Consul is a service mesh solution providing a full-featured control plane with service discovery, configuration, and segmentation functionality. Nowadays, HashiCorp does not promote the use case of key/value datastore as one of the primary use cases, but still, you can find it as “key features” on their official overview page.
I could not find an official Kubernetes operator for Consul. However, HashiCorp provides an official HELM Chart, which brings more confidence about the commitment from the company with the cloud use case, as well for you going to production with this technology.
In terms of libraries and SDKs, Consul offers a wide set of languages on which the communication with Consul API is already implemented and ready to use. It’s important to notice that not all of them are officially supported and some of them rely on the effort of individual contributors. These are the cases when you have to take a look carefully, to understand which is the good SDK to use in your system, thinking always on the support when the problems come (because they will come).
TLS communication for Consul cluster is fully supported. HashiCorp has very good documentation about it, in my opinion. In most of your use cases, going production will imply using TLS on your communications. With good documentation, this step is easier for everybody.
Consul supports backup via what they call snapshot feature. The KV store can be accessed by the consul kv CLI subcommands, HTTP API, and Consul UI. The data store itself is located on the Consul servers in the data directory. To ensure data is not lost in the event of a complete outage, use the
consul snapshot feature to backup the data.
In Consul, the capability to store the data in a hierarchy is possible. In a very natural way, that could be seen as directory exploration, you can store and read the information at different levels.

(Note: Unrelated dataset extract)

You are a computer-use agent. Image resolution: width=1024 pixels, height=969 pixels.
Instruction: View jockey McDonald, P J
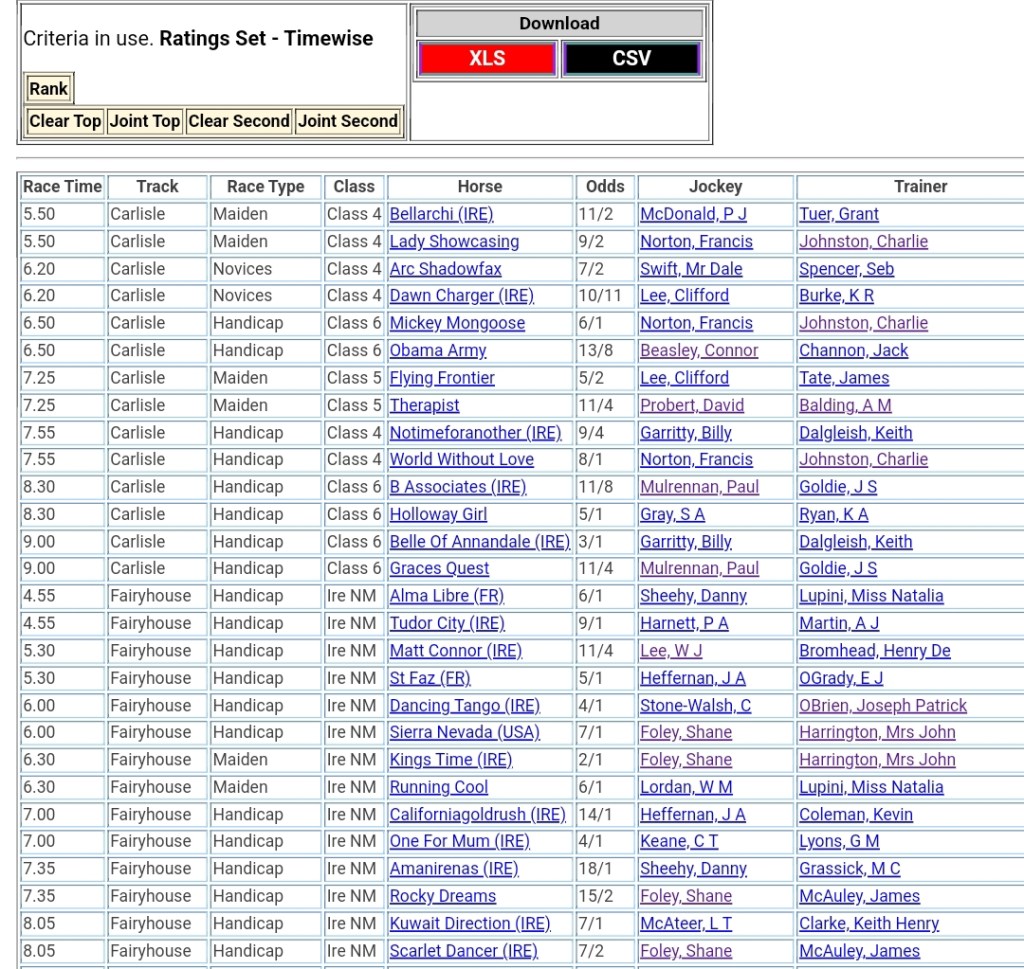[x=693, y=214]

Watches are a way of specifying a view of data (e.g. list of nodes, KV pairs, health checks) which is monitored for updates. Watches can be configured as part of the agent’s configuration, causing them to run once the agent is initialized. Reloading the agent configuration allows for adding or removing watches dynamically. Alternatively, the watch command enables a watch to be started outside of the agent. This can be used by an operator to inspect data in Consul or to easily pipe data into processes without being tied to the agent lifecycle.
Consul is around since a while and with an strong option in the open-source side. As we mention several times, having an strong community is crucial for those projects on which the paid option is not considered.
After all these analyses based on features, the conclusion is what you expected: it depends on your use case. However, we can take some high-level conclusions. TiKV looks more database-oriented than the rest of the systems analyzed in this article, and only etcd and Consul support watch for changes in the key/values.
My recommendations for you would be: base your selection on the important features you really need to satisfy for your use case, don’t think about implementing the missing features on your own, and ensure the support, of the technology you choose, is covered.